* **What is expected**
Return, word for word, the lines of the entries from the line with "Where should I" to the line with "pyautogui.click(x=33, y=213)", including both of those lines. Leave the pictures out of your answer.

* **Records for this exercise**
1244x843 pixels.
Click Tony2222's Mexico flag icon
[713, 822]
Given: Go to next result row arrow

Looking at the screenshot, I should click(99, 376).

* * *

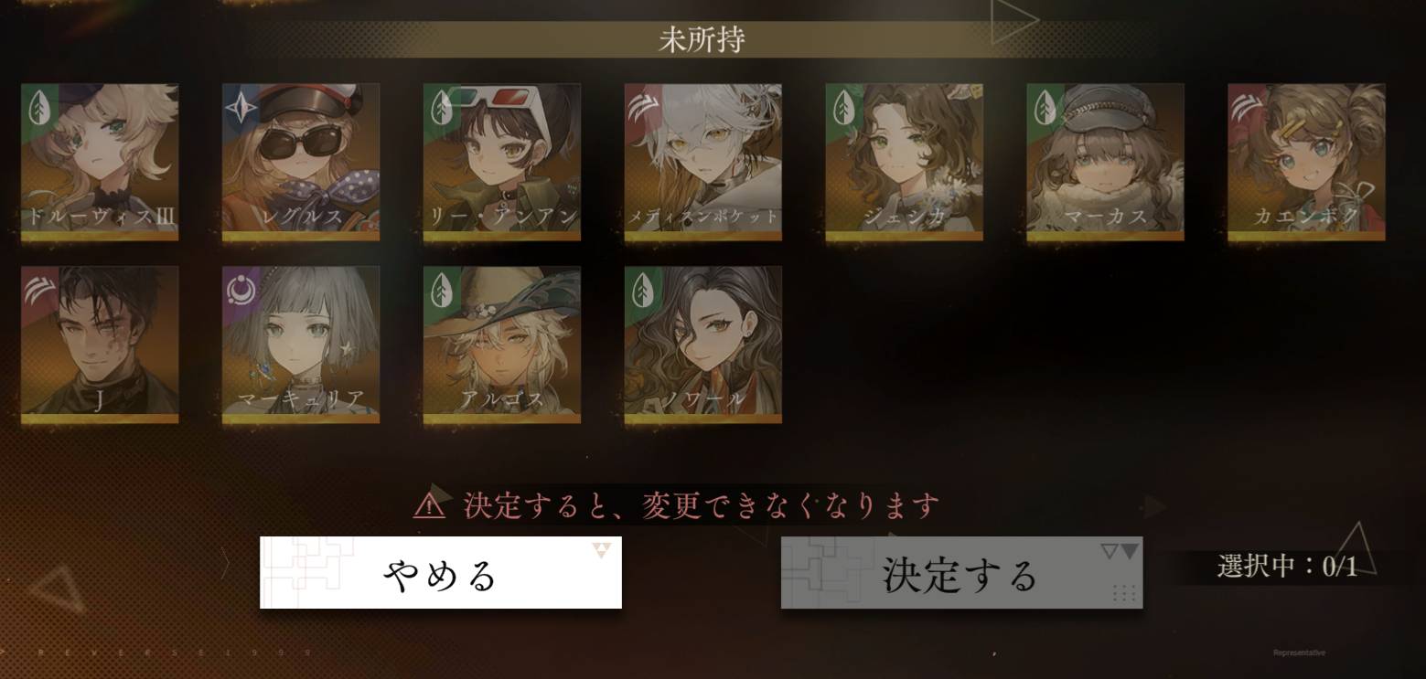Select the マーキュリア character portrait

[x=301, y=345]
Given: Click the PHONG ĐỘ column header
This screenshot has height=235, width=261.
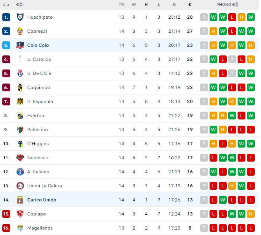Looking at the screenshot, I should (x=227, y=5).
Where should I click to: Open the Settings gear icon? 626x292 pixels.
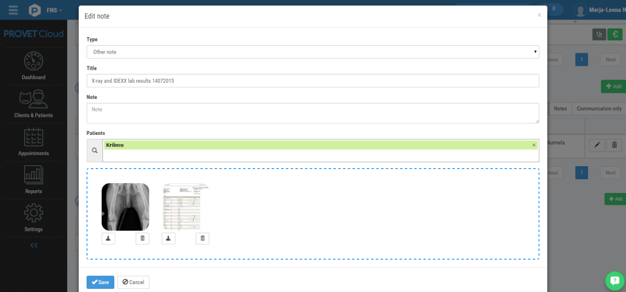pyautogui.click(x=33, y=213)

---

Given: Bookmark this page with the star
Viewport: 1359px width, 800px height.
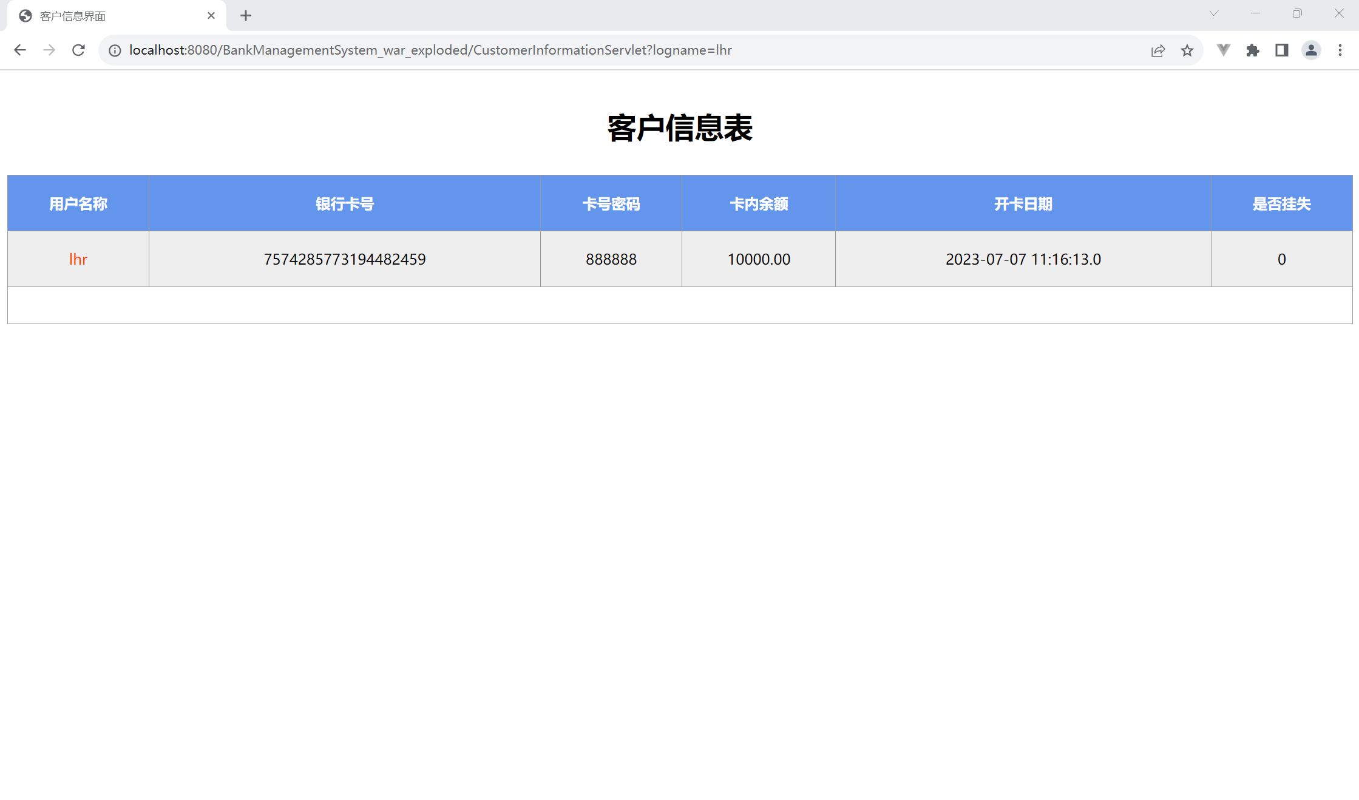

* **Output below**
Where should I click to: Open the Settings gear icon? 626x292 pixels.
pyautogui.click(x=33, y=213)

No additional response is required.